What to do: Whenever a line in the data holds the string "agent", copy that line.

The data:
* * *
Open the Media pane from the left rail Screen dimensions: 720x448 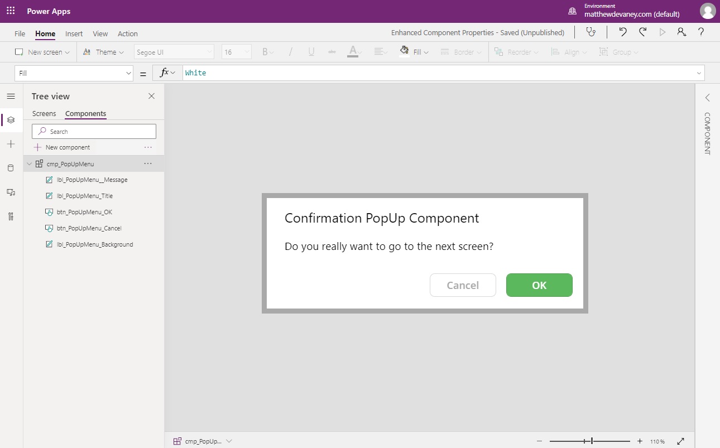tap(11, 192)
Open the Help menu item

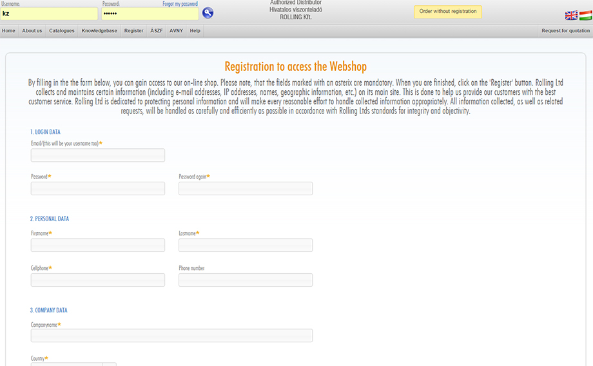coord(195,31)
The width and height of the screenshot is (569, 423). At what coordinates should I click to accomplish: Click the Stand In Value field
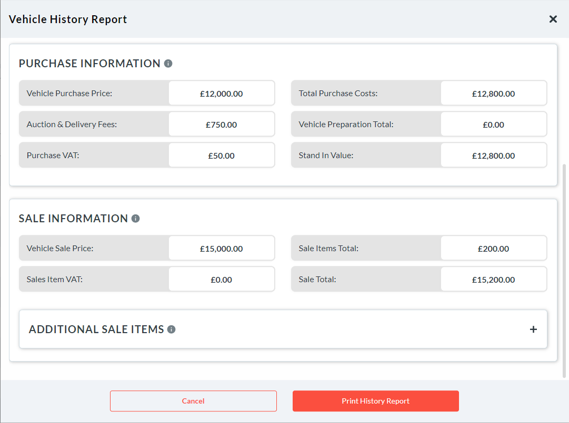click(493, 156)
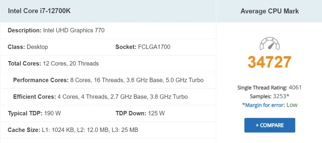This screenshot has height=143, width=322.
Task: Click the Single Thread Rating: 4061 text
Action: (x=269, y=88)
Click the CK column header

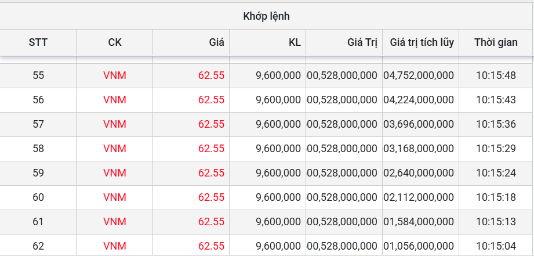click(115, 42)
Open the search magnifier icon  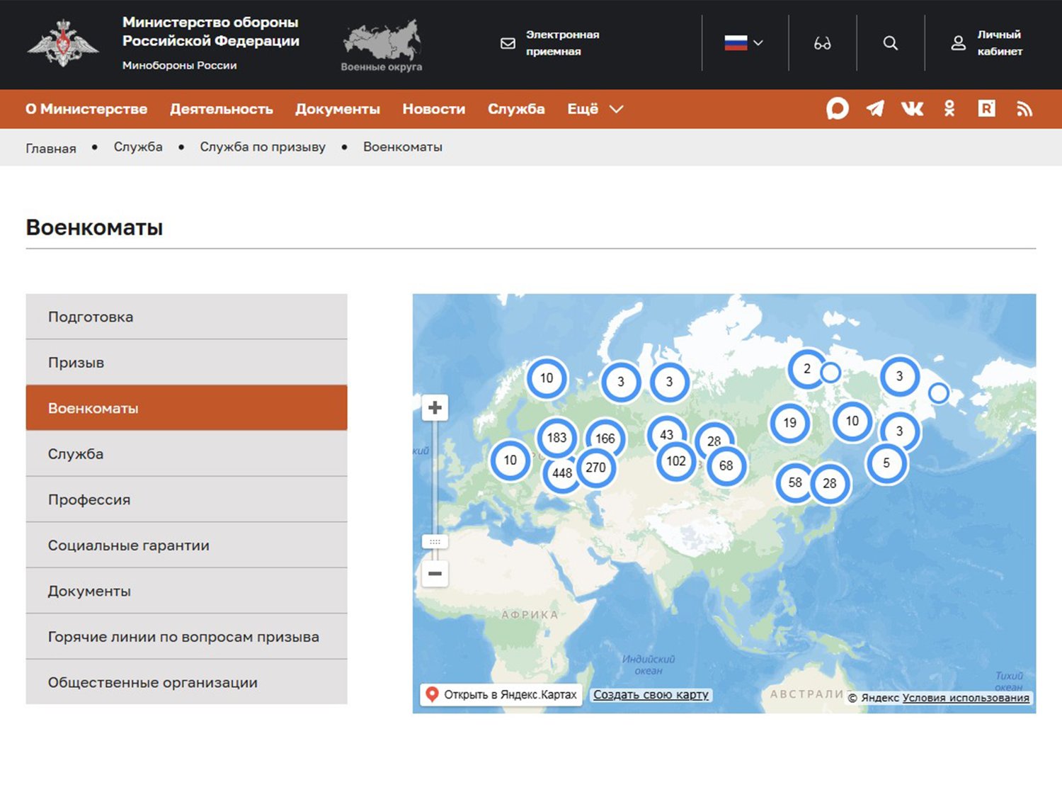point(890,43)
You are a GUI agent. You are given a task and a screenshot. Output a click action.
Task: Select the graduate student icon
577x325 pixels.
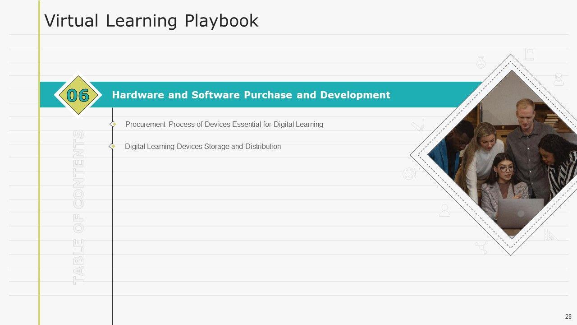click(x=559, y=79)
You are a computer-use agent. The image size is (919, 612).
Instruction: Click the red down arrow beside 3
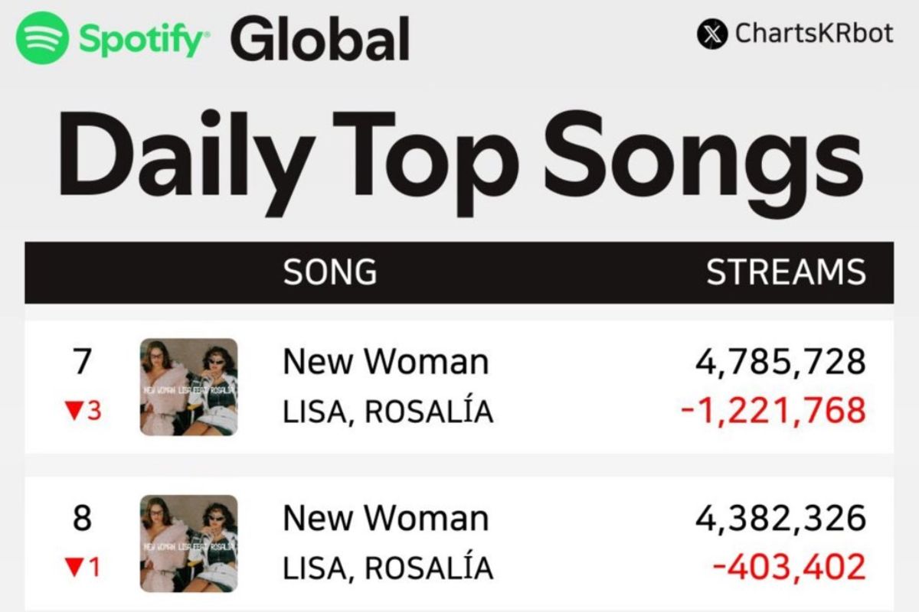pos(73,412)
* * *
The completed task:
You are a GUI agent. You are given a task and a screenshot. Output a click action.
You are a computer-use agent. The image size is (919, 612).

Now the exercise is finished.